An alternative to using streamline simulation could be the post-processing of streamlines based on outputs of a full-field finite difference (FD) simulation model. However, there are limitations to this approach, including robustness and time considerations, especially when multiple runs with field-scale reservoir models are required. The streamline simulator contains a pattern flood management algorithm designed for optimizing the performance of waterfloods using multiple value criteria. The algorithm continuously balances patterns during forecasting runs converging to optimal injection and production rates while honoring well and field production constraints. A unique set of pattern performance diagnostics are ancillary products, for example pattern efficiencies and leakage fractions.

The full-field FD dynamic model of the aforementioned oil field was adapted for the streamline simulator. Both simulation models delivered similar results at the field and well levels and matched historical observed data satisfactorily. The best pattern flood model converged on a rate schedule that led to a 4% increase in oil production, a 17% decrease in water production, and a 5% reduction in the water injection volumes over the best performance achieved using a conventional voidage replacement strategy in the FD model. These findings were validated by executing the full-field model on a FD simulator with the recommendations from the pattern flood simulation run. The streamline simulation runs executed about seven times faster. To investigate the well count optimization potential, rigorous analyses were performed on the pattern information produced by the enhanced runs. A 12.5% reduction in well count, in terms of injectors and producers, could be achieved, and the pattern flood management algorithm converged on a rate schedule that still led to an increase of 2.3% in oil production, a 22% decrease in water production, and a 10% reduction in injection volumes.

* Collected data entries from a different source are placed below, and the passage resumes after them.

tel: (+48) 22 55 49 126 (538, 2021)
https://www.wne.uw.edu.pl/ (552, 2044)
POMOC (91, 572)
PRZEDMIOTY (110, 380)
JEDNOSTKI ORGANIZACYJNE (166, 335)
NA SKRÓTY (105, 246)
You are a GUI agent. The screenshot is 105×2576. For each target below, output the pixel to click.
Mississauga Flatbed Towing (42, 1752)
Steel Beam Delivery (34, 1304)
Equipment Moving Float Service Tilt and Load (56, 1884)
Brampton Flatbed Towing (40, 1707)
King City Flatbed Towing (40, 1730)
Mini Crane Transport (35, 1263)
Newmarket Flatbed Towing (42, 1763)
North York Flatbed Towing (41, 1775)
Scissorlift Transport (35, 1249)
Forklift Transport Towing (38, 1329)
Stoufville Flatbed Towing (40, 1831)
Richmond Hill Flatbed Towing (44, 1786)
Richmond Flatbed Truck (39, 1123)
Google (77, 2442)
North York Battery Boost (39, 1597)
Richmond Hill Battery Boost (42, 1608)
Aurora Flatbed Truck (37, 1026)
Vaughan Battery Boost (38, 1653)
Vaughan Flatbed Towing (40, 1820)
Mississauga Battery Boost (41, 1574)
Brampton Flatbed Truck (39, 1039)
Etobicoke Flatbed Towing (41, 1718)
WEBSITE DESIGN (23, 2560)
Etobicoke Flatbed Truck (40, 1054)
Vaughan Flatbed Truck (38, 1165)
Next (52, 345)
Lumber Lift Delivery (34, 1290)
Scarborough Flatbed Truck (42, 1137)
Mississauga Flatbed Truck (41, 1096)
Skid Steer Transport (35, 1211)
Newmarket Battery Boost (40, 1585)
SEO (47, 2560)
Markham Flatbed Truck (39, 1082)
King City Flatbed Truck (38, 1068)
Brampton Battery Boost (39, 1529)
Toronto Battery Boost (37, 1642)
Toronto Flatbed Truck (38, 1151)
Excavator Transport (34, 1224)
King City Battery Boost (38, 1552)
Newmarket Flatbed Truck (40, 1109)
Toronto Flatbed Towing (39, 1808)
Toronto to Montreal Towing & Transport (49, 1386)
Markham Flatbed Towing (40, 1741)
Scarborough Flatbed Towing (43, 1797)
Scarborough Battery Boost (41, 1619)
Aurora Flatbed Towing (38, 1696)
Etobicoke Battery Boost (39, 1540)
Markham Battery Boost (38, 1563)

The streamline-based simulation study proved useful in improving the existing waterflood design. Speedup in runtime allowed ample investigations and analysis within a given time period. Detailed analysis of allocated rate schedules and pattern information across numerous forecast runs gave deeper insight on the problem. The study highlighted that any well pattern has associated with it an optimal rate scheduling strategy. Hence, the two components are important aspects of any successful waterflood design. The recommended rate schedules are model based and hence subject to uncertainty, requiring updates as additional information becomes available over time.